Would you restate all the entries exactly, leaving nothing out?

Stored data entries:
○ ○ ○ ○
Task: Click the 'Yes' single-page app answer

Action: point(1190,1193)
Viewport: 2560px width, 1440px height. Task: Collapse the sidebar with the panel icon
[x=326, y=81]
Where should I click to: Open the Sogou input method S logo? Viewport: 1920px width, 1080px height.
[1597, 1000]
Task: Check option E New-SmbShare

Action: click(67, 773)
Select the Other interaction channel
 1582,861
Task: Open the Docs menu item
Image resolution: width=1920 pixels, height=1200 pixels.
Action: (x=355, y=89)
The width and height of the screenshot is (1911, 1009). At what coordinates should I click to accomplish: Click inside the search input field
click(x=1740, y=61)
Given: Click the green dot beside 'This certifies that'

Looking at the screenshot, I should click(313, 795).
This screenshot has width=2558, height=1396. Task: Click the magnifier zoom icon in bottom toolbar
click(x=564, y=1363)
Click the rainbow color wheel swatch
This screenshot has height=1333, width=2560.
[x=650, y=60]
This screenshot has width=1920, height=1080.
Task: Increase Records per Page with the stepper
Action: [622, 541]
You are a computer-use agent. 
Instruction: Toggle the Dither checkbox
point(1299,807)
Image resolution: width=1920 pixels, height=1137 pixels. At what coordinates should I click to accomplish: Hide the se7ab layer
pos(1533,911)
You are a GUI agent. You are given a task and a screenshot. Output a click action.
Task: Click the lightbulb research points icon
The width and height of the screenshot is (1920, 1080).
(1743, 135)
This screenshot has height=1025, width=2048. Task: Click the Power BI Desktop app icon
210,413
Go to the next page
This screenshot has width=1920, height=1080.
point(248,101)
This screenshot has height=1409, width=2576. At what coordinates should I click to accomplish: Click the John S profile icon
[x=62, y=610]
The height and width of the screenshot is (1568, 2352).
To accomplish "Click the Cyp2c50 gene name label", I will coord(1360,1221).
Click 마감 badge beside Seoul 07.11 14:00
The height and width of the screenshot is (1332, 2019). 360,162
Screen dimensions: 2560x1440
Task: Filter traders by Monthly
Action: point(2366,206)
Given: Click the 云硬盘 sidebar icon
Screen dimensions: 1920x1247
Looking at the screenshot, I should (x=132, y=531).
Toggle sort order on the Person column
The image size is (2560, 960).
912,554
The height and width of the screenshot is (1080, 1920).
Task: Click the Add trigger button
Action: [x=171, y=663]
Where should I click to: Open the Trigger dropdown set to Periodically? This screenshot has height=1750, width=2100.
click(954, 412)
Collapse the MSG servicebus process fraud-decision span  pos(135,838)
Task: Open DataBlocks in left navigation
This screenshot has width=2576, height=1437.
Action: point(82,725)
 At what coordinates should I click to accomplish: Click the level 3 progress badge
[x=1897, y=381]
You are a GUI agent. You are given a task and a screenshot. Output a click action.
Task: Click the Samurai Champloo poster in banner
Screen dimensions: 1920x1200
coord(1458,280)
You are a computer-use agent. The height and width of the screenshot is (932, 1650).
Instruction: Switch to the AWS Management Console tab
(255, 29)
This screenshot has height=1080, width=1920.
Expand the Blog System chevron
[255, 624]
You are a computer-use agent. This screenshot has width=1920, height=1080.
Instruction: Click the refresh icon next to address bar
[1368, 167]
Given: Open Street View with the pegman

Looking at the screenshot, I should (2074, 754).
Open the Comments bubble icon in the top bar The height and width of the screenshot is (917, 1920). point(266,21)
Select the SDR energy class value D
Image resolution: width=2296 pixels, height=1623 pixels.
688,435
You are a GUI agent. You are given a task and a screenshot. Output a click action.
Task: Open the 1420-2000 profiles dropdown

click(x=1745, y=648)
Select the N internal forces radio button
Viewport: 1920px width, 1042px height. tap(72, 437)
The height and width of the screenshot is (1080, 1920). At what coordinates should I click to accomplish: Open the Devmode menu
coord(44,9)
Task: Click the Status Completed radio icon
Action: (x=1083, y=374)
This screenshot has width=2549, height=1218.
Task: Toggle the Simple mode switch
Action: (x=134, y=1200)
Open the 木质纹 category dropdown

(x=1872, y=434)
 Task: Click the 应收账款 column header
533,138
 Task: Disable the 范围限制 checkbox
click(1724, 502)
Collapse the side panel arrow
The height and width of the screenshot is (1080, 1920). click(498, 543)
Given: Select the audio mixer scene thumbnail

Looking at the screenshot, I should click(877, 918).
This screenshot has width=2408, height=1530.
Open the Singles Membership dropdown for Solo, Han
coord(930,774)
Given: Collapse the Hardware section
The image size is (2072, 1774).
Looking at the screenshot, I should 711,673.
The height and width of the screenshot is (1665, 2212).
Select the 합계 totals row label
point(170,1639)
○ ○ ○ ○
## FINISHED TASK
Task: Click the 'Yes' single-page app answer

Action: point(1190,1193)
Viewport: 2560px width, 1440px height. Task: Collapse the sidebar with the panel icon
[x=326, y=81]
Where should I click to: Open the Sogou input method S logo? Viewport: 1920px width, 1080px height.
[1597, 1000]
Task: Check option E New-SmbShare

Action: click(67, 773)
Select the Other interaction channel
 1582,861
Task: Open the Docs menu item
Image resolution: width=1920 pixels, height=1200 pixels.
Action: (x=355, y=89)
The width and height of the screenshot is (1911, 1009). At what coordinates should I click to accomplish: Click inside the search input field
click(x=1740, y=61)
Given: Click the green dot beside 'This certifies that'

Looking at the screenshot, I should click(313, 795).
This screenshot has width=2558, height=1396. Task: Click the magnifier zoom icon in bottom toolbar
click(x=564, y=1363)
Click the rainbow color wheel swatch
This screenshot has height=1333, width=2560.
[x=650, y=60]
This screenshot has width=1920, height=1080.
Task: Increase Records per Page with the stepper
Action: [622, 541]
You are a computer-use agent. 
Instruction: Toggle the Dither checkbox
point(1299,807)
Image resolution: width=1920 pixels, height=1137 pixels. At what coordinates should I click to accomplish: Hide the se7ab layer
pos(1533,911)
You are a GUI agent. You are given a task and a screenshot. Output a click action.
Task: Click the lightbulb research points icon
The width and height of the screenshot is (1920, 1080).
(1743, 135)
This screenshot has height=1025, width=2048. Task: Click the Power BI Desktop app icon
210,413
Go to the next page
This screenshot has width=1920, height=1080.
point(248,101)
This screenshot has height=1409, width=2576. At what coordinates should I click to accomplish: Click the John S profile icon
[x=62, y=610]
The height and width of the screenshot is (1568, 2352).
To accomplish "Click the Cyp2c50 gene name label", I will coord(1360,1221).
Click 마감 badge beside Seoul 07.11 14:00
The height and width of the screenshot is (1332, 2019). 360,162
Screen dimensions: 2560x1440
Task: Filter traders by Monthly
Action: point(2366,206)
Given: Click the 云硬盘 sidebar icon
Screen dimensions: 1920x1247
Looking at the screenshot, I should (x=132, y=531).
Toggle sort order on the Person column
The image size is (2560, 960).
912,554
The height and width of the screenshot is (1080, 1920).
Task: Click the Add trigger button
Action: [x=171, y=663]
Where should I click to: Open the Trigger dropdown set to Periodically? This screenshot has height=1750, width=2100.
click(954, 412)
Collapse the MSG servicebus process fraud-decision span  pos(135,838)
Task: Open DataBlocks in left navigation
This screenshot has width=2576, height=1437.
Action: point(82,725)
 At what coordinates should I click to accomplish: Click the level 3 progress badge
[x=1897, y=381]
You are a GUI agent. You are given a task and a screenshot. Output a click action.
Task: Click the Samurai Champloo poster in banner
Screen dimensions: 1920x1200
coord(1458,280)
You are a computer-use agent. The height and width of the screenshot is (932, 1650).
Instruction: Switch to the AWS Management Console tab
(255, 29)
This screenshot has height=1080, width=1920.
Expand the Blog System chevron
[255, 624]
You are a computer-use agent. This screenshot has width=1920, height=1080.
Instruction: Click the refresh icon next to address bar
[1368, 167]
Given: Open Street View with the pegman

Looking at the screenshot, I should (2074, 754).
Open the Comments bubble icon in the top bar The height and width of the screenshot is (917, 1920). point(266,21)
Select the SDR energy class value D
Image resolution: width=2296 pixels, height=1623 pixels.
688,435
You are a GUI agent. You are given a task and a screenshot. Output a click action.
Task: Open the 1420-2000 profiles dropdown

click(x=1745, y=648)
Select the N internal forces radio button
Viewport: 1920px width, 1042px height. tap(72, 437)
The height and width of the screenshot is (1080, 1920). At what coordinates should I click to accomplish: Open the Devmode menu
coord(44,9)
Task: Click the Status Completed radio icon
Action: (x=1083, y=374)
This screenshot has width=2549, height=1218.
Task: Toggle the Simple mode switch
Action: (x=134, y=1200)
Open the 木质纹 category dropdown

(x=1872, y=434)
 Task: Click the 应收账款 column header
533,138
 Task: Disable the 范围限制 checkbox
click(1724, 502)
Collapse the side panel arrow
The height and width of the screenshot is (1080, 1920). click(498, 543)
Given: Select the audio mixer scene thumbnail

Looking at the screenshot, I should click(877, 918).
This screenshot has width=2408, height=1530.
Open the Singles Membership dropdown for Solo, Han
coord(930,774)
Given: Collapse the Hardware section
The image size is (2072, 1774).
Looking at the screenshot, I should 711,673.
The height and width of the screenshot is (1665, 2212).
Select the 합계 totals row label
point(170,1639)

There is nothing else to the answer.